▸ **Your objective**
Transcribe the data that follows precisely, omitting nothing.

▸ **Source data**
-------

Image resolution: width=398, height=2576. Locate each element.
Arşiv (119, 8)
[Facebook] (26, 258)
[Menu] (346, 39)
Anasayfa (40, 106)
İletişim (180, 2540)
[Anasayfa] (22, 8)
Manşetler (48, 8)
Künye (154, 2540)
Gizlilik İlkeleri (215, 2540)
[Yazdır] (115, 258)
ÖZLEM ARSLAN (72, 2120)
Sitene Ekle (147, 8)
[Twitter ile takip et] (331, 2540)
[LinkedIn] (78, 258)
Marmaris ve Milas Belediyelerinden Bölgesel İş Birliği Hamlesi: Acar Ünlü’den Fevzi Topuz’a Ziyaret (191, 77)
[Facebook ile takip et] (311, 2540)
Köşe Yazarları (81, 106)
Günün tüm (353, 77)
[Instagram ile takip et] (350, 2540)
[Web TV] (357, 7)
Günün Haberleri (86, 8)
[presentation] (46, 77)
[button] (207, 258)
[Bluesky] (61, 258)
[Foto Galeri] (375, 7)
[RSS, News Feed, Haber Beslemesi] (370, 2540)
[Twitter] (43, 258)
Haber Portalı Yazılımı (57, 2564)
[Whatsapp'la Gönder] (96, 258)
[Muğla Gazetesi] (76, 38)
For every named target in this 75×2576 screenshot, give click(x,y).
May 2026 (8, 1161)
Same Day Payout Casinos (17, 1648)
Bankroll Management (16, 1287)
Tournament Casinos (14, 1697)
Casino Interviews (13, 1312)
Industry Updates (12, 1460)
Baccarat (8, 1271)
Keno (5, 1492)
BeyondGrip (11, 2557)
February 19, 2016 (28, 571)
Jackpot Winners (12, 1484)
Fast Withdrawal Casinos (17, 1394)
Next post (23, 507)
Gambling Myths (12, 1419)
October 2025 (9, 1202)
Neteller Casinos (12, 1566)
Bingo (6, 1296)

-------

▸ **Your solution**
Image resolution: width=398, height=2576. Locate each element.
Arşiv (119, 8)
[Facebook] (26, 258)
[Menu] (346, 39)
Anasayfa (40, 106)
İletişim (180, 2540)
[Anasayfa] (22, 8)
Manşetler (48, 8)
Künye (154, 2540)
Gizlilik İlkeleri (215, 2540)
[Yazdır] (115, 258)
ÖZLEM ARSLAN (72, 2120)
Sitene Ekle (147, 8)
[Twitter ile takip et] (331, 2540)
[LinkedIn] (78, 258)
Marmaris ve Milas Belediyelerinden Bölgesel İş Birliği Hamlesi: Acar Ünlü’den Fevzi Topuz’a Ziyaret (191, 77)
[Facebook ile takip et] (311, 2540)
Köşe Yazarları (81, 106)
Günün tüm (353, 77)
[Instagram ile takip et] (350, 2540)
[Web TV] (357, 7)
Günün Haberleri (86, 8)
[presentation] (46, 77)
[button] (207, 258)
[Bluesky] (61, 258)
[Foto Galeri] (375, 7)
[RSS, News Feed, Haber Beslemesi] (370, 2540)
[Twitter] (43, 258)
Haber Portalı Yazılımı (57, 2564)
[Whatsapp'la Gönder] (96, 258)
[Muğla Gazetesi] (76, 38)
For every named target in this 75×2576 screenshot, give click(x,y).
May 2026 (8, 1161)
Same Day Payout Casinos (17, 1648)
Bankroll Management (16, 1287)
Tournament Casinos (14, 1697)
Casino Interviews (13, 1312)
Industry Updates (12, 1460)
Baccarat (8, 1271)
Keno (5, 1492)
BeyondGrip (11, 2557)
February 19, 2016 (28, 571)
Jackpot Winners (12, 1484)
Fast Withdrawal Casinos (17, 1394)
Next post (23, 507)
Gambling Myths (12, 1419)
October 2025 (9, 1202)
Neteller Casinos (12, 1566)
Bingo (6, 1296)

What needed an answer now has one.